Problem to work on —
Exactly reproduce the lines of the listing below from the one containing "Enable Access per minute checkbox" through the one containing "Task: Toggle Italic formatting". Skip the images.

Given entries —
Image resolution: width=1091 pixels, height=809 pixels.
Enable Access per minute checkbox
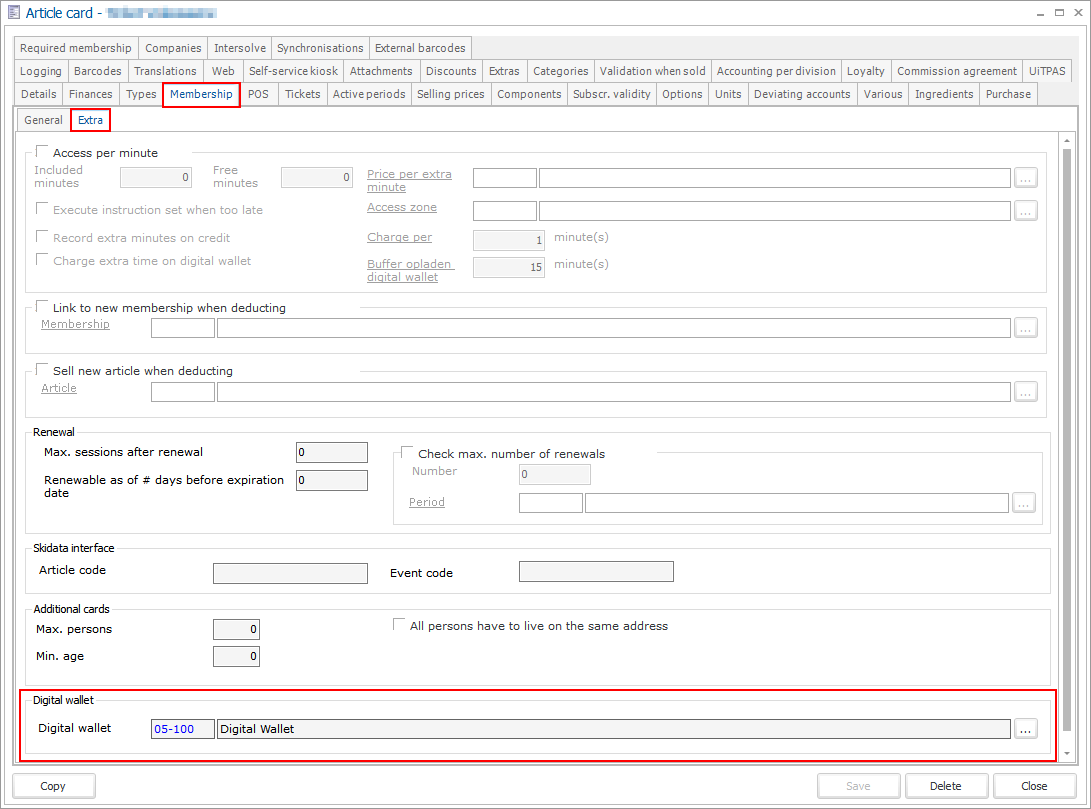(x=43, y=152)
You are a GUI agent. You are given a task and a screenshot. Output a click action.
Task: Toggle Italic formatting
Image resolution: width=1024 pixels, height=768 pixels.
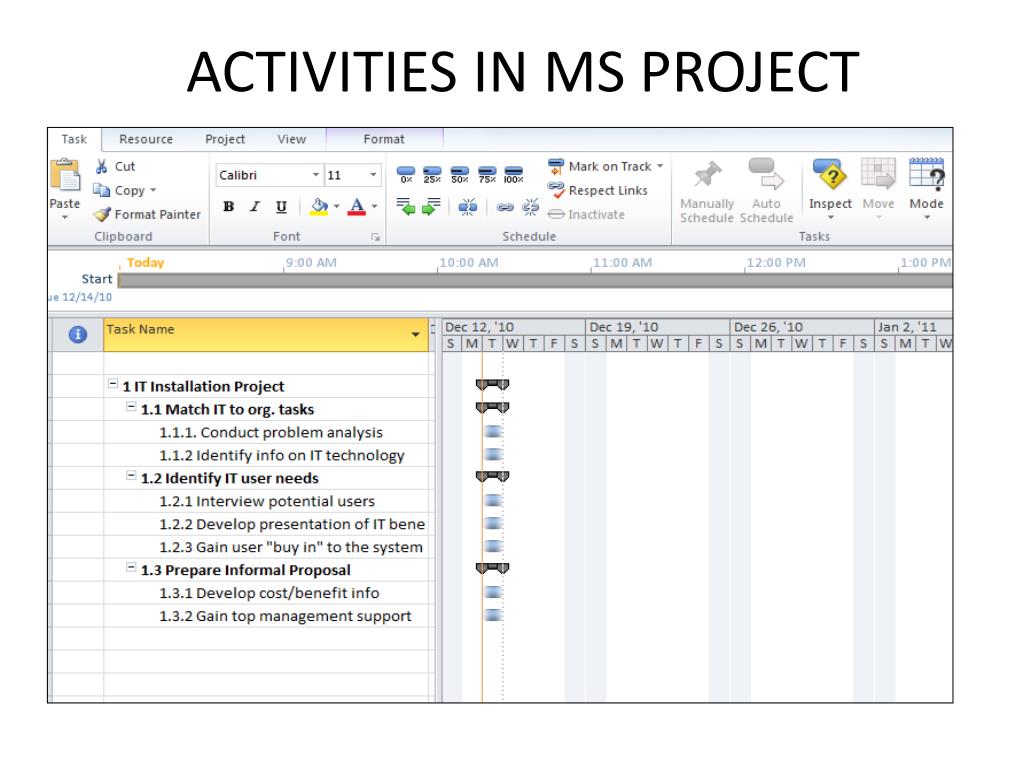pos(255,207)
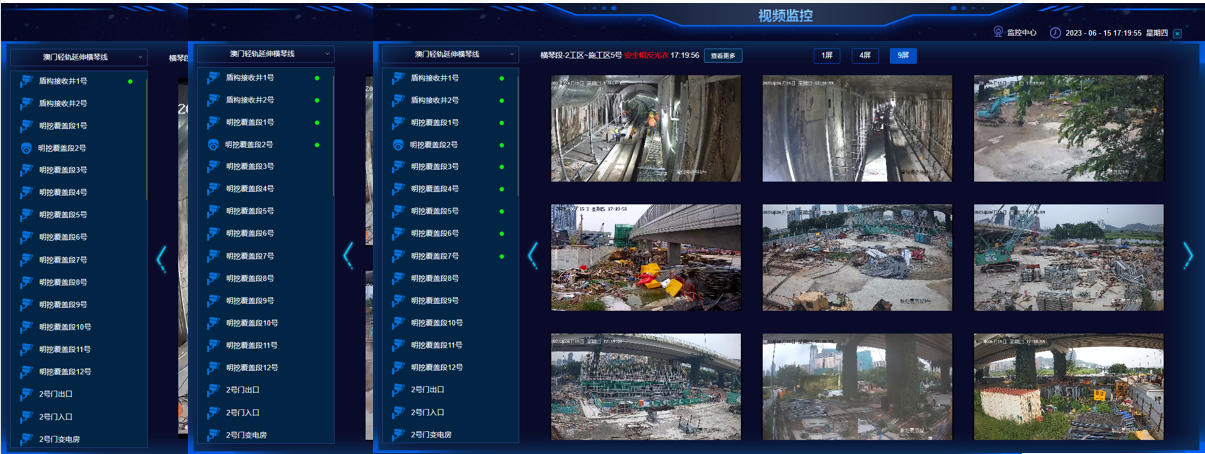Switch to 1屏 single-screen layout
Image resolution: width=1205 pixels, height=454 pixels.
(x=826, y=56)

==

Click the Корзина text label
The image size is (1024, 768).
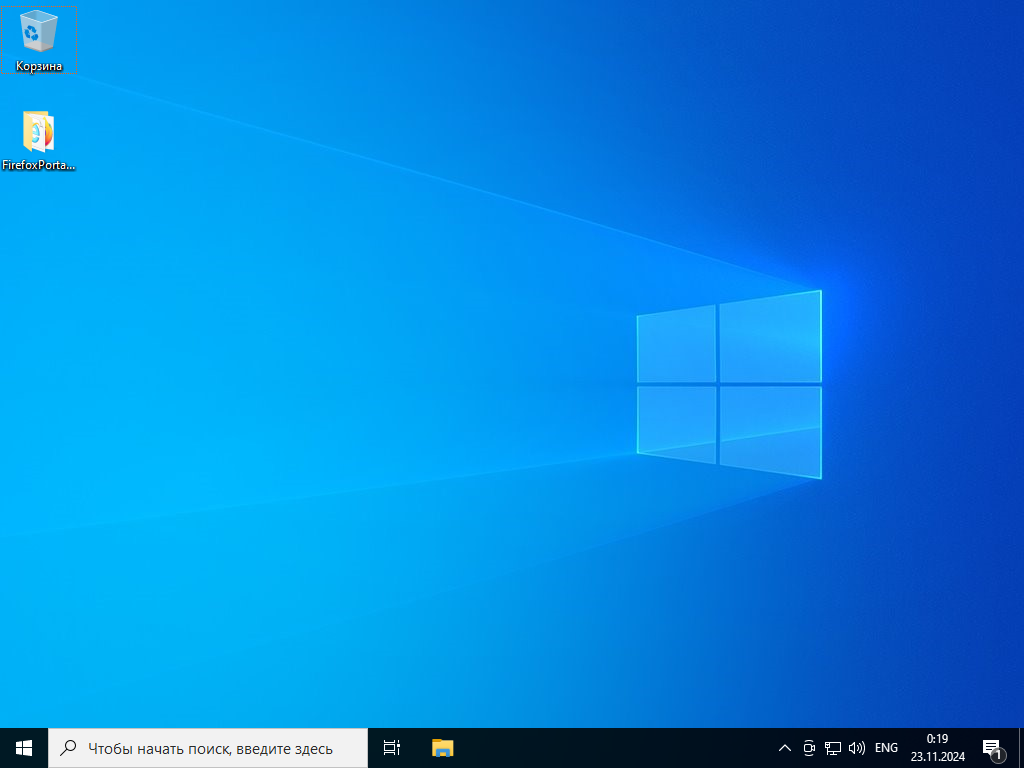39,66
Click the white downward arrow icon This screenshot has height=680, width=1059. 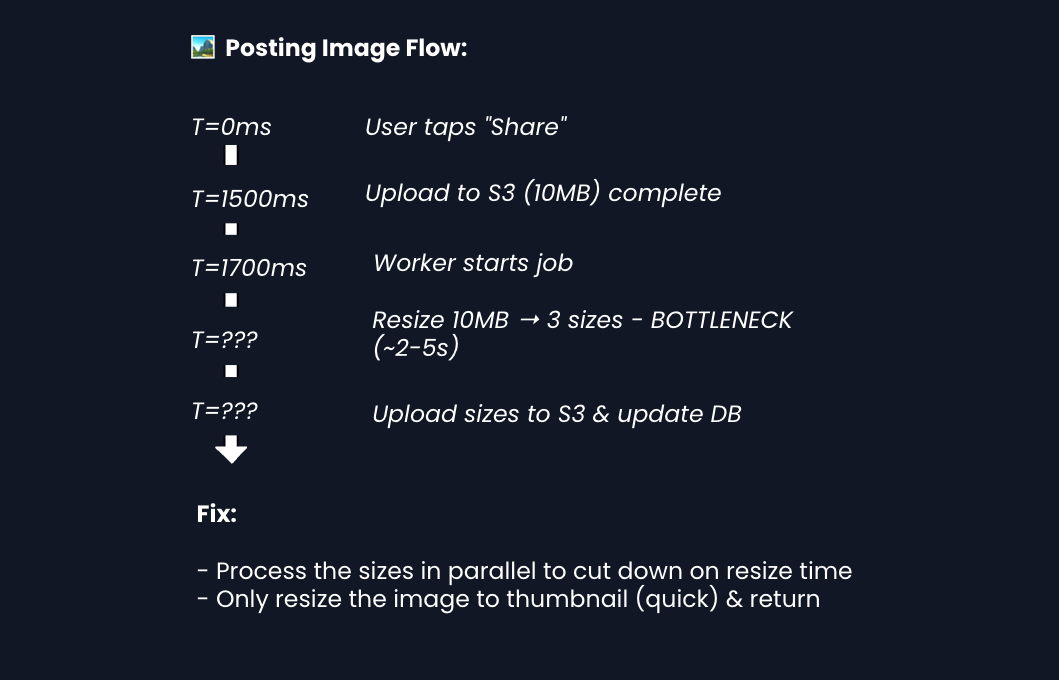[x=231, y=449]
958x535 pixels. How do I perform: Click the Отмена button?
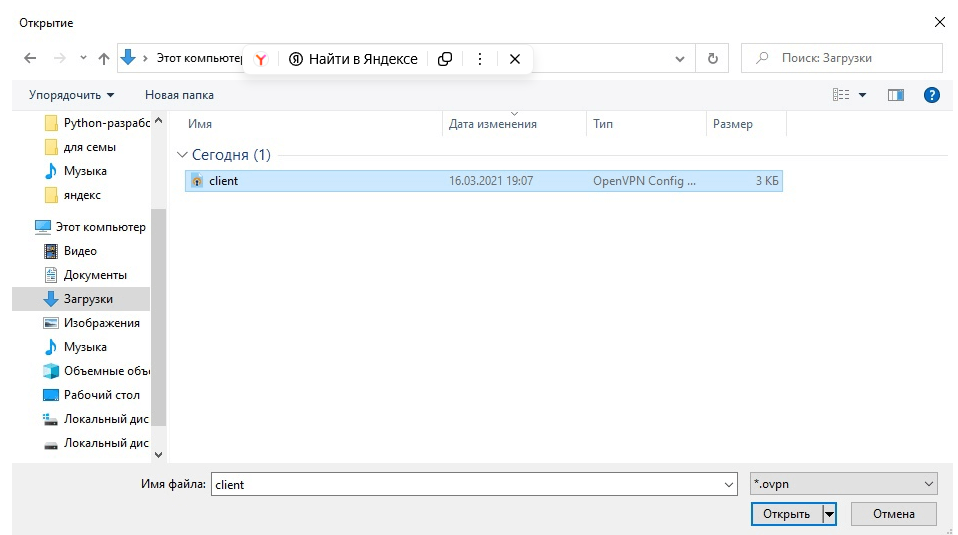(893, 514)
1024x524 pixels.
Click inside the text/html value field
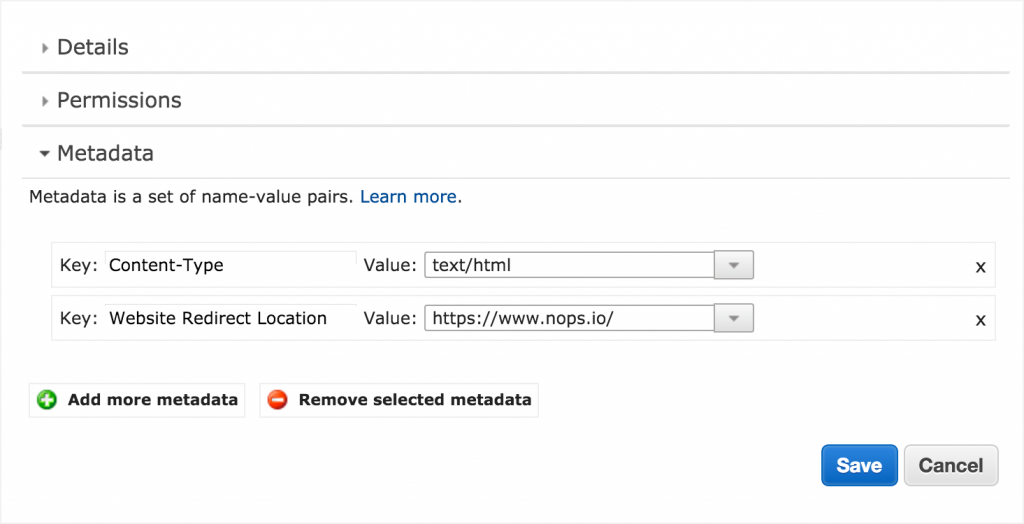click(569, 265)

Solution to this problem —
Enable Access per minute checkbox
(x=43, y=152)
You are a GUI agent. You are given a task and a screenshot. Output a click action.
Task: Toggle Italic formatting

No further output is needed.